Polypharmacy is when a patient takes 5 or more prescription medications. Often patients do not question their medications and continue to accept the additions and then over time they are on more medication than they can bare! The issue with this is that with each medication added there is an increased risk for medication mix-ups and taking them incorrectly which then leads to negative outcomes! Being health literate can avoid this mess if the right questions are asked and open conversations are had between doctors and patients. Some good questions to ask to better assist in improving one’s health literacy are:
- Why am I taking this medication?
- Is one of my health conditions not being treated effectively or is this a medication for a new health condition?
- Could my new health condition be a result of a side effect of a medication I am already on?
- Why do you think I am a good fit for this medication?
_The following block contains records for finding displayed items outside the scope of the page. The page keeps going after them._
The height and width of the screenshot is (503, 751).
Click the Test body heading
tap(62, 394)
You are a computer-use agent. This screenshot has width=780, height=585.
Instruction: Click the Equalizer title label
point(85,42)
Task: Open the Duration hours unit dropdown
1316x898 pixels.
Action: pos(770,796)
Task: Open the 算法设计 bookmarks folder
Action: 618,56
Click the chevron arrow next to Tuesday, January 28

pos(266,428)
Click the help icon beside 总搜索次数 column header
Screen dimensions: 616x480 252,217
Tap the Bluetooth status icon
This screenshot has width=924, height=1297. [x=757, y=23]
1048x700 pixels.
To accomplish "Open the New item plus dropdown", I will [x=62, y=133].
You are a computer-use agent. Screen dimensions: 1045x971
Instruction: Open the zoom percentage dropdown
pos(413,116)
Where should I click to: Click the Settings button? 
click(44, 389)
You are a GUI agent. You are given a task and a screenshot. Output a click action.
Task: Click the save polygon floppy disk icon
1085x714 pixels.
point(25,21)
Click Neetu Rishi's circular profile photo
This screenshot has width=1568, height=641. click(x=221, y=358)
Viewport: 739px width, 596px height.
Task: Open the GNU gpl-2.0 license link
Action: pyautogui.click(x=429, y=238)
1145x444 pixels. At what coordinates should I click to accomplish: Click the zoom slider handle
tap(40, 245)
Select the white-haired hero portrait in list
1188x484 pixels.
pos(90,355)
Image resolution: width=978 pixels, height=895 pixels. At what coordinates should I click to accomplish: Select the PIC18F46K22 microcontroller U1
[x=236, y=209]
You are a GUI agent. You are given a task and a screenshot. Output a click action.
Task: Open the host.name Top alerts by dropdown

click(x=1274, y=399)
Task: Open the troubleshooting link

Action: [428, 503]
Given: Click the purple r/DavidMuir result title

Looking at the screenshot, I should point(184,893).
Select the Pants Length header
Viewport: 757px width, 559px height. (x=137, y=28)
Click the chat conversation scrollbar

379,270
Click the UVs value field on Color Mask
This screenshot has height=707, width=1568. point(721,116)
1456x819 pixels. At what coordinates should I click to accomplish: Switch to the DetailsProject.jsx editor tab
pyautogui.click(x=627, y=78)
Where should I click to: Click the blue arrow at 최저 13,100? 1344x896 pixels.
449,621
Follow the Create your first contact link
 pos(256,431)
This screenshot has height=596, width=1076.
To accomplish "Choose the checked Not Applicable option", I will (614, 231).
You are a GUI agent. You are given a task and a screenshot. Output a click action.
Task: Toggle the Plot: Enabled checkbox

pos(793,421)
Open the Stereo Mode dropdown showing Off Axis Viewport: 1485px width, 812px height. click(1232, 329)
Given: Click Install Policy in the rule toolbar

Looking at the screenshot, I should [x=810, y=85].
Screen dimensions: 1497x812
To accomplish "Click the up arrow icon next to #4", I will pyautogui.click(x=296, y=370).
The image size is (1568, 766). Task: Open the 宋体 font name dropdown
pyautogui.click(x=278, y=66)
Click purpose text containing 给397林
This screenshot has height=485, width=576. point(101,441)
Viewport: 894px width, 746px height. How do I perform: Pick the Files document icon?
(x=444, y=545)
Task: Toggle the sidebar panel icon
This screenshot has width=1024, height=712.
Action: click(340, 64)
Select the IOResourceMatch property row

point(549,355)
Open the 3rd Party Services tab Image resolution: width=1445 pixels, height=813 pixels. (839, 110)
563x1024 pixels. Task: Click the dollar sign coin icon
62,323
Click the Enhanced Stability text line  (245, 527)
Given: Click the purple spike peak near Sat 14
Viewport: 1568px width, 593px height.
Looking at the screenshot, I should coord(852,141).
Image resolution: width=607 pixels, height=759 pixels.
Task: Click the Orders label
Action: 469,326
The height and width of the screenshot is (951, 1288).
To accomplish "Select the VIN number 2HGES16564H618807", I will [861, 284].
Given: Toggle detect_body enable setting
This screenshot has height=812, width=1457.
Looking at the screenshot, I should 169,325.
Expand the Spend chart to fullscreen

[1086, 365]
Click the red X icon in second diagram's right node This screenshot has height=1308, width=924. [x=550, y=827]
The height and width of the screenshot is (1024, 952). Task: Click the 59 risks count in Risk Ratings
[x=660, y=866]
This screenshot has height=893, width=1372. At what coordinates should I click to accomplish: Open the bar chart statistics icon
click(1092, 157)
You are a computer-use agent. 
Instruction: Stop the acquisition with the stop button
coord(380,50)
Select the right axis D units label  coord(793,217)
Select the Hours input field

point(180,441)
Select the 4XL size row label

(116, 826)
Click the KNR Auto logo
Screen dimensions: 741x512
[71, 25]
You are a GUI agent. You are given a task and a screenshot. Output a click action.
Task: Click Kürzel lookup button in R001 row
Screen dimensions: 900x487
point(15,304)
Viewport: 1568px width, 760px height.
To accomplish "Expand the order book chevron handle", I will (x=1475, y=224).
- Is this medication needed?
- Do I understand how to properly take this medication?
- How often and for how long should I take this medication?
- What should I monitor for when taking this medication, and who do I call with issues?
Regularly Used Medications Are at Risk Too
Poor health literacy is not just about taking a new medication, but poor health literacy can also have a negative impact on a patient’s regular medications. If a patient has poor health literacy then there can be confusion on their medications with differences in the route of administration, the time or frequency, the dose, or mixing up what each medication is for. It is not uncommon for patients to take a medication the same way every day believing it is correct only to find out later they should be taking it differently in order to have optimal effects of their medications.
Issues regarding one’s understanding of how medications are to be taken become increasingly apparent in low health literacy patients when their medications are being adjusted (switched, stopped, or changes in dosages). It is important to dispose of old medications being adjusted once a new one is prescribed, to avoid side effects from taking the wrong dose. This issue can be prevented by using the deprescribing form which keeps track of what medication is being taken away or adjusted, how it is being adjusted, why it is being adjusted, what to look out for with such adjustments, and how this new medication makes you feel.
You Can Do It!
Now you may be self-reflecting and wondering if you are health illiterate and taking medications and you’re unsure of why or what they are for, not as health literate as you thought, or have fallen into the prescribing cascade/polypharmacy as a result and that is okay! There are some tools that can be used to help you get on your path to health literacy, better health, and a better understanding. Some tools to consider implementing are:
- Deprescribing Form (mentioned above) for medication adjustments
- Deprescribe and Optimize Checklist for all medications
- Question List Template for an exhaustive list of questions to ask healthcare providers
- Implementing the teach-back method where instead of confirming with your doctor in a yes or no response regarding your understanding, you ask if it would be okay if you repeated what you understand back to them so they can confirm that you have the correct information or correct any mistake you may have made. Correcting mistakes at the root will prevent future complications and negative outcomes.
Remember, it is never too late to improve your health literacy and adjust your health. Expanding your knowledge of what is going on with your prescription medications is always a WISE and WELL decision that can improve your outcomes!